(Job A): In the mailing-list post on benchmarking, what caused the "weird" results the writer once saw when benchmarking hash map code?

(Passage given):
El 06/06/2025 a las 22:06, Ivan Matek escribió:
On Fri, Jun 6, 2025 at 9:02 PM Joaquin M López Muñoz via Boost <boost@lists.boost.org> wrote:
Feedback welcome,
Just a general question about benchmarks, not this one in particular. If you are doing something in a loop(e.g. this one <https://github.com/joaquintides/bloom/blob/1f0f953196c8e16e1c5fd8f62e18f4883dbcd44e/benchmark/comparison_table.cpp#L161>) did you check compiler did not unroll it in one case and not in another. You might say this is "natural" in a sense you did not tell compiler to unroll or not unroll the loop, but I would disagree partially since in real code it is unlikely that people will always iterate over an array of contiguous data, in real code they might get some data parse it, then do one lookup, get more data, parse it, do one lookup... I am not saying this is likely to happen, but may be worth checking. because long time ago I was playing around with benchmarking some hash map code and "weird" results that did not made sense were caused because compiler unrolled loop in one case, and not in another. After I did #pragma <https://releases.llvm.org/4.0.0/tools/clang/docs/AttributeReference.html#pragma-unroll-pragma-nounroll> to disable loop unrolling results made sense.

(Job B): Reproduce the records from the line containing "Given: Open the Instant Search page" through the line containing "will click(x=315, y=492).", including both of those lines.

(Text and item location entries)
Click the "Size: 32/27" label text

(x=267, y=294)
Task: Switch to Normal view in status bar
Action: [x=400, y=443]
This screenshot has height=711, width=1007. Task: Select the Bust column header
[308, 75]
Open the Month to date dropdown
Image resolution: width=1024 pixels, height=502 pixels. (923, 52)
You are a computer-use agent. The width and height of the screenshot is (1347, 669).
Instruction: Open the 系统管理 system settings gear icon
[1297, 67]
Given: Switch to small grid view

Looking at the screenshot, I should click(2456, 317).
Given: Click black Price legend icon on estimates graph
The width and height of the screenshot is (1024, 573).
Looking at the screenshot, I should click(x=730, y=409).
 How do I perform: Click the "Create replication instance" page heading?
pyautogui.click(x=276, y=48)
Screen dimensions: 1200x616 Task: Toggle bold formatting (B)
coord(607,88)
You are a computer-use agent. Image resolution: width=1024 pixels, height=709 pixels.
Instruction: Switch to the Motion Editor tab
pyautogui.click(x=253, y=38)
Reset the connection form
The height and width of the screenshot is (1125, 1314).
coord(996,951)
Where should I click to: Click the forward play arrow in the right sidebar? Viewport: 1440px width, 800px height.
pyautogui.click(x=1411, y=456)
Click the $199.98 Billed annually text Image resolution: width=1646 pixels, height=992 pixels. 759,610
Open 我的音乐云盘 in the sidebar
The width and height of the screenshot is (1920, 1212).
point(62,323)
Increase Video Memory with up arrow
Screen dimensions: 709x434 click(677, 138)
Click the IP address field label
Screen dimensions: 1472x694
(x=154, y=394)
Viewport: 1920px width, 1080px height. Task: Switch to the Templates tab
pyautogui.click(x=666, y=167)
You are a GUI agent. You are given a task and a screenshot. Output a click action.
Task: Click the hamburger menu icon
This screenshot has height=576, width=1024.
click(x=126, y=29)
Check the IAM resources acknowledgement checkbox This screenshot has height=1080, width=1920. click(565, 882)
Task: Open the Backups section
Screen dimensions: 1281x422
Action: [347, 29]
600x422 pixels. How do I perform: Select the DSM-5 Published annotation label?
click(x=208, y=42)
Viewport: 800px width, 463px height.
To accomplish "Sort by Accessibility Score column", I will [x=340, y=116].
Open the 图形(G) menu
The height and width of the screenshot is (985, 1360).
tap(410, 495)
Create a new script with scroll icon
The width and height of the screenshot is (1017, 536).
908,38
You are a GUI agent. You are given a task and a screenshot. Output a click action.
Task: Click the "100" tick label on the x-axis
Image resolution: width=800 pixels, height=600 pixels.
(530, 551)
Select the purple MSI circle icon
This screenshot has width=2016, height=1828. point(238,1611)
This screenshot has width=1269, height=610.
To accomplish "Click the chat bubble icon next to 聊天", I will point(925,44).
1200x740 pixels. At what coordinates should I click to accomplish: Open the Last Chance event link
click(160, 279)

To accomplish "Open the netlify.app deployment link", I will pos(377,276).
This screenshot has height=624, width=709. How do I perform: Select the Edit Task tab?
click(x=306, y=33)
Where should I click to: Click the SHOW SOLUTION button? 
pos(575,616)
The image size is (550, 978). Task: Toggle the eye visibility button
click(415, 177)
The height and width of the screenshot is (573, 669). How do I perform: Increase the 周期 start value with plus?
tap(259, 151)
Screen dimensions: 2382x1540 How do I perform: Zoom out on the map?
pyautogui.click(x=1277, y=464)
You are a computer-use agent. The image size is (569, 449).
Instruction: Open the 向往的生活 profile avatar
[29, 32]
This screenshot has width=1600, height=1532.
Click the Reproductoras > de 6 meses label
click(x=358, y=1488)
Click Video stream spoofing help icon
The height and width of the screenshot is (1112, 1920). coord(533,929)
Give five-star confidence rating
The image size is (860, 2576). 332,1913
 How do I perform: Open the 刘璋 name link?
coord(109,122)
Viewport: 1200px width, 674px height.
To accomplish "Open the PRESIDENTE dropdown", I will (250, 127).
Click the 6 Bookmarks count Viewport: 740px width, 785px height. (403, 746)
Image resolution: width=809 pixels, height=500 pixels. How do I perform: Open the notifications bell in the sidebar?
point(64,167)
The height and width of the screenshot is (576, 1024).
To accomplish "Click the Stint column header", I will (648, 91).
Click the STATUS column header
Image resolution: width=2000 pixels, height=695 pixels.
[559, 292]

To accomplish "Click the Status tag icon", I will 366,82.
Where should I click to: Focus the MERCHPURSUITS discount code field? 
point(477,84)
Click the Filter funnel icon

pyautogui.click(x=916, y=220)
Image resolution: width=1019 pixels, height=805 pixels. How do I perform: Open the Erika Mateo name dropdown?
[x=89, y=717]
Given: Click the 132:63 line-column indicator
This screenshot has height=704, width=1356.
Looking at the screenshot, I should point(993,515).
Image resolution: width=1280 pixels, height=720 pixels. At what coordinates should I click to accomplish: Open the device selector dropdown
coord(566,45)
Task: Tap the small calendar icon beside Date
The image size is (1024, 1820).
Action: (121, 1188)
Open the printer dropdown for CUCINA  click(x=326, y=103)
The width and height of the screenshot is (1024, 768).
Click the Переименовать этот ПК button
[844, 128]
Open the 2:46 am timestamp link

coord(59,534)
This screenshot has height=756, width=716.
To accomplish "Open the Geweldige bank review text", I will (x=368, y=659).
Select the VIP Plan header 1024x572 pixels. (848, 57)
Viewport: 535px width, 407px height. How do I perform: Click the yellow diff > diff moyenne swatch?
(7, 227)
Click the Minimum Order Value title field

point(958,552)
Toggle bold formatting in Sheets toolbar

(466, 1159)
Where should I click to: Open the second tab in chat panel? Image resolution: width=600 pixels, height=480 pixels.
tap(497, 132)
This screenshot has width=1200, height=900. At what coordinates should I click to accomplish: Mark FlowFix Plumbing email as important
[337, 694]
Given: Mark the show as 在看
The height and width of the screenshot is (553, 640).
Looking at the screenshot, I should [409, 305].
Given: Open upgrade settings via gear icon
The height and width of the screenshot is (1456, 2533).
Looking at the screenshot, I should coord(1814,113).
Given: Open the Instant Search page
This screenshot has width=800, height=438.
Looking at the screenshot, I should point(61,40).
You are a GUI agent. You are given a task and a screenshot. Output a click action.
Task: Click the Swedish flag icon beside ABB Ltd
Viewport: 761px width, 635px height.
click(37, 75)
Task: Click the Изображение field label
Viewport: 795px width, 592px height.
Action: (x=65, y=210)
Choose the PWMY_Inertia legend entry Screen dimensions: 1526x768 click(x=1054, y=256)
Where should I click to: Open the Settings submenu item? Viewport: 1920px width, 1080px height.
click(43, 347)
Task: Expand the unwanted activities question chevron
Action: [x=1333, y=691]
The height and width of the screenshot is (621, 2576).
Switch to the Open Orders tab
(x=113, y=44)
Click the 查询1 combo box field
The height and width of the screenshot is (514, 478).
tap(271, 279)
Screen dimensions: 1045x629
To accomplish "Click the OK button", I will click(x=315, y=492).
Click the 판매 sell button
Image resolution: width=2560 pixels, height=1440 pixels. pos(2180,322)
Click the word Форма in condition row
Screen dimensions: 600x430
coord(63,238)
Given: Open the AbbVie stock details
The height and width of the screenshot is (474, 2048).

(Full response A): The compiler unrolled the loop in one case and not in another.

(Full response B):
Given: Open the Instant Search page
This screenshot has width=800, height=438.
Looking at the screenshot, I should point(61,40).
You are a GUI agent. You are given a task and a screenshot. Output a click action.
Task: Click the Swedish flag icon beside ABB Ltd
Viewport: 761px width, 635px height.
click(37, 75)
Task: Click the Изображение field label
Viewport: 795px width, 592px height.
Action: (x=65, y=210)
Choose the PWMY_Inertia legend entry Screen dimensions: 1526x768 click(x=1054, y=256)
Where should I click to: Open the Settings submenu item? Viewport: 1920px width, 1080px height.
click(43, 347)
Task: Expand the unwanted activities question chevron
Action: [x=1333, y=691]
The height and width of the screenshot is (621, 2576).
Switch to the Open Orders tab
(x=113, y=44)
Click the 查询1 combo box field
The height and width of the screenshot is (514, 478).
tap(271, 279)
Screen dimensions: 1045x629
To accomplish "Click the OK button", I will click(x=315, y=492).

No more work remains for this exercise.